Banks are putting up stiff resistance to Reserve Bank of India’s (RBI’s) move to deregulate the interest rate on savings bank accounts — the last bastion of administered rates. Banks benefit from low-cost savings deposits. The central bank wants to free the savings deposit rate to smoothen monetary policy transmission, which it feels is hampered by the current fixed-rate regime.
At 3.5 per cent a year, interest on savings accounts is the only remaining regulated rate in the banking system — and a highly contentious one, given its impact on the common man. However, banks fear that making this low-cost product market-driven will only create instability.
As a result, banks have told RBI that the time is not ripe for such a move. The central bank had called a meeting of top bankers where their views on this sensitive issue had been sought.
“The savings bank interest rate acts as an anchor for other rates. One of the fallouts of deregulation would be that when there is a squeeze on liquidity, the rates could rise to the level of fixed deposit rates,” said the chief of a bank, who attended the meeting. “It will be a double whammy: there will neither be fixed deposits nor low-cost deposits,” he added.

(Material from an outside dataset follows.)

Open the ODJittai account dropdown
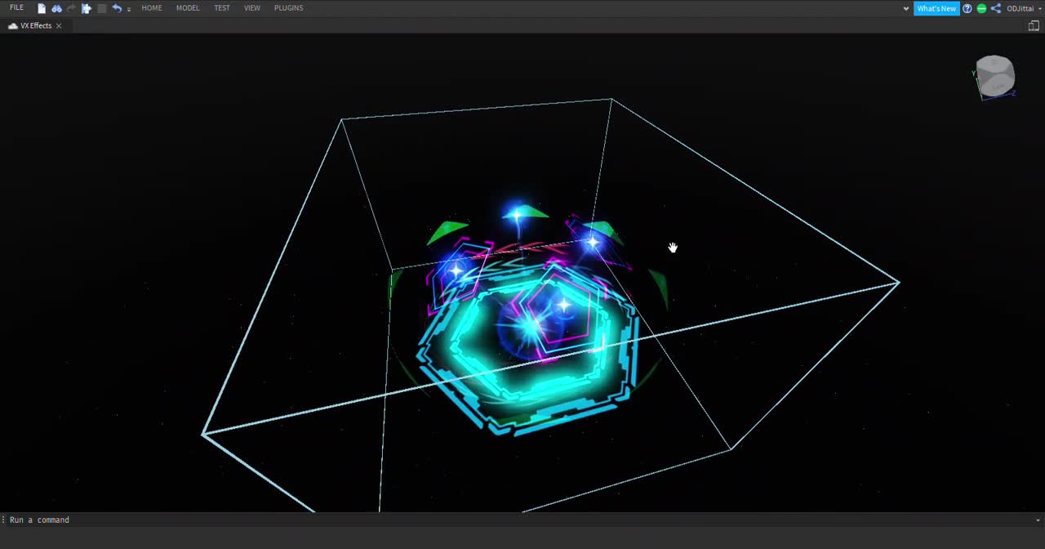1020,8
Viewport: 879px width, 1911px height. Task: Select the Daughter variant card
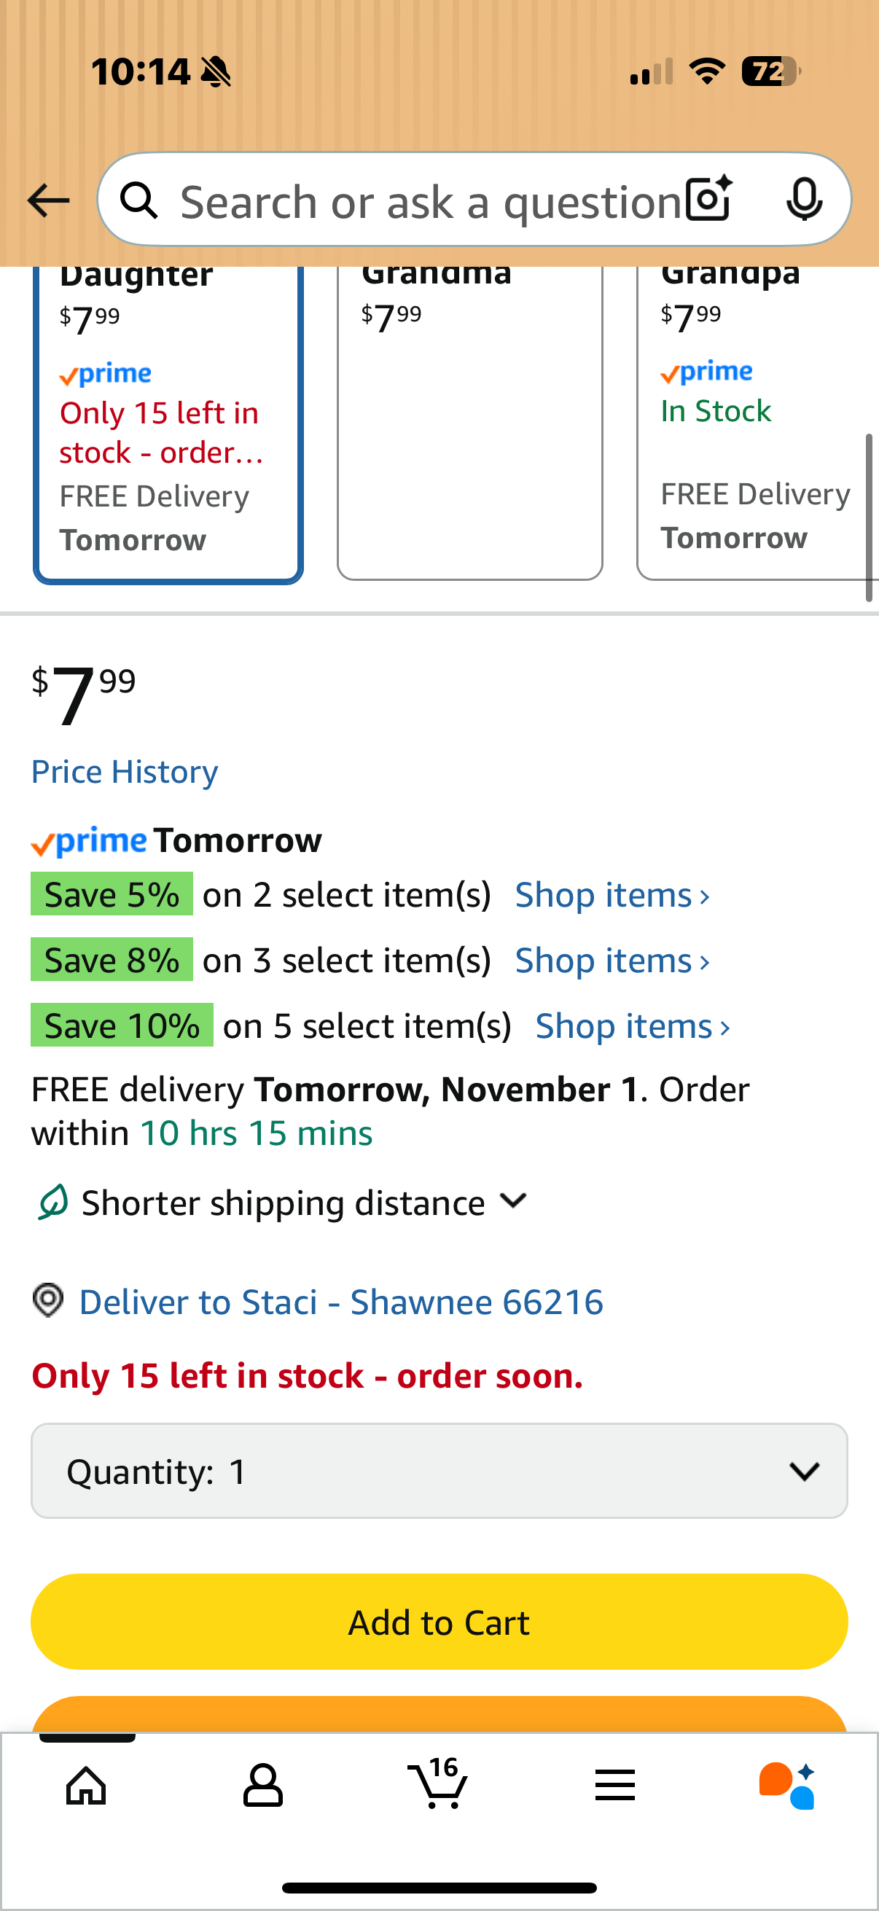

The country’s top bankers, including ICICI Bank MD & CEO Chanda Kochhar, State Bank of India MD S K Bhattacharyya, HDFC Bank MD Aditya Puri and Standard Chartered Bank Regional CEO for India & South Asia Neeraj Swaroop will meet with RBI Deputy Governor Subir Gokarn on Tuesday.
“Savings deposits are seen as a bank’s core deposits. They help us in asset-liability management. Most banks are of the view that it is too premature to deregulate the savings bank rate,” said another bank chief.
RBI had mooted the idea of freeing the savings bank rate a few months ago. Deputy Governor Usha Thorat recently said a working group would be set up to look into the possibility of deregulation. “We have to examine whether the deregulation can help bring more people into the formal banking system," Thorat had said.